> [PROBLEM]:
Copy out the entries from the beginning through the line that contains "point(431,21)", including that line, reproducing each line without any change.
____ ENTRIES SHOWN
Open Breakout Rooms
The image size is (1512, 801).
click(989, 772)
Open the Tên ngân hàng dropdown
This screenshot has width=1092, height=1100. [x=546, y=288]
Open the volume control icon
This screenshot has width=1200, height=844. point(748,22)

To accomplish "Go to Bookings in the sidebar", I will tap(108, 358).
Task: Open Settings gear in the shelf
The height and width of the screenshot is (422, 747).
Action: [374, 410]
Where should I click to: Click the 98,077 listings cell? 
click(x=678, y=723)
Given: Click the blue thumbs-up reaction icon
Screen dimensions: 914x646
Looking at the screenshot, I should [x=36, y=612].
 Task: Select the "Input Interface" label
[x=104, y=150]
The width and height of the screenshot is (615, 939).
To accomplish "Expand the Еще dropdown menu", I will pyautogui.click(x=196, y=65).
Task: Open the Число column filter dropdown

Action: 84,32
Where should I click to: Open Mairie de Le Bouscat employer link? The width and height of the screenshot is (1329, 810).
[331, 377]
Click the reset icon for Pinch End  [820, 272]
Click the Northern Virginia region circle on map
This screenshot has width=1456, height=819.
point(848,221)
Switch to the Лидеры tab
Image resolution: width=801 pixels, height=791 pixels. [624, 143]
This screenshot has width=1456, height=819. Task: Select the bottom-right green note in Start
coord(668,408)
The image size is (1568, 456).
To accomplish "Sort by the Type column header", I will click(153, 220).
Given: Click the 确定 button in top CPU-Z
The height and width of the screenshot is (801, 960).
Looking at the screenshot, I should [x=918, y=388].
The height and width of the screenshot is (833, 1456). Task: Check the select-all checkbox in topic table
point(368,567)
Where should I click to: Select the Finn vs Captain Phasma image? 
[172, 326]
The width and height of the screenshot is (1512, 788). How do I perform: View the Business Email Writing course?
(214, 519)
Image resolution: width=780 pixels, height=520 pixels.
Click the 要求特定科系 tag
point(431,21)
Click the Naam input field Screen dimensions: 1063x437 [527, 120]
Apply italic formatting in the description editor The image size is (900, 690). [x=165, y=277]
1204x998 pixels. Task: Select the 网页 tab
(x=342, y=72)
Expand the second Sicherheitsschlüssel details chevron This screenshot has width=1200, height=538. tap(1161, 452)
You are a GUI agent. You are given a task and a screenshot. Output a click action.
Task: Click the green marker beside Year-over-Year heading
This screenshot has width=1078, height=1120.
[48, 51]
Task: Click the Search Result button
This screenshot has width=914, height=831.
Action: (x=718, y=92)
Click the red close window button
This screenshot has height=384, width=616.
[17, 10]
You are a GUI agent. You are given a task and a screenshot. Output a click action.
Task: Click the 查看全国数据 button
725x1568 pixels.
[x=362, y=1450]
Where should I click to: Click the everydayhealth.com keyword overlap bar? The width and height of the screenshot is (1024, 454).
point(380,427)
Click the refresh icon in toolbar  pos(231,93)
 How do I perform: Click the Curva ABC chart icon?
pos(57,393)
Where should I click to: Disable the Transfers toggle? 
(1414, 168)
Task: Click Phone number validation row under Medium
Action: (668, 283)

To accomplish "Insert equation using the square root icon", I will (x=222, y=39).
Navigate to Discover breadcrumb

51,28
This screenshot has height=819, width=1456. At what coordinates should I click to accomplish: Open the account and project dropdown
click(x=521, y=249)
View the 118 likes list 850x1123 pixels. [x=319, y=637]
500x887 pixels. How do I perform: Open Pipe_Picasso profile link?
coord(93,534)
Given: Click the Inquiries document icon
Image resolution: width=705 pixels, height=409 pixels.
________
> [SOLUTION BELOW]:
Open Breakout Rooms
The image size is (1512, 801).
click(989, 772)
Open the Tên ngân hàng dropdown
This screenshot has width=1092, height=1100. [x=546, y=288]
Open the volume control icon
This screenshot has width=1200, height=844. point(748,22)

To accomplish "Go to Bookings in the sidebar", I will tap(108, 358).
Task: Open Settings gear in the shelf
The height and width of the screenshot is (422, 747).
Action: [374, 410]
Where should I click to: Click the 98,077 listings cell? 
click(x=678, y=723)
Given: Click the blue thumbs-up reaction icon
Screen dimensions: 914x646
Looking at the screenshot, I should [x=36, y=612].
 Task: Select the "Input Interface" label
[x=104, y=150]
The width and height of the screenshot is (615, 939).
To accomplish "Expand the Еще dropdown menu", I will pyautogui.click(x=196, y=65).
Task: Open the Число column filter dropdown

Action: 84,32
Where should I click to: Open Mairie de Le Bouscat employer link? The width and height of the screenshot is (1329, 810).
[331, 377]
Click the reset icon for Pinch End  [820, 272]
Click the Northern Virginia region circle on map
This screenshot has width=1456, height=819.
point(848,221)
Switch to the Лидеры tab
Image resolution: width=801 pixels, height=791 pixels. [624, 143]
This screenshot has width=1456, height=819. Task: Select the bottom-right green note in Start
coord(668,408)
The image size is (1568, 456).
To accomplish "Sort by the Type column header", I will click(153, 220).
Given: Click the 确定 button in top CPU-Z
The height and width of the screenshot is (801, 960).
Looking at the screenshot, I should [x=918, y=388].
The height and width of the screenshot is (833, 1456). Task: Check the select-all checkbox in topic table
point(368,567)
Where should I click to: Select the Finn vs Captain Phasma image? 
[172, 326]
The width and height of the screenshot is (1512, 788). How do I perform: View the Business Email Writing course?
(214, 519)
Image resolution: width=780 pixels, height=520 pixels.
Click the 要求特定科系 tag
point(431,21)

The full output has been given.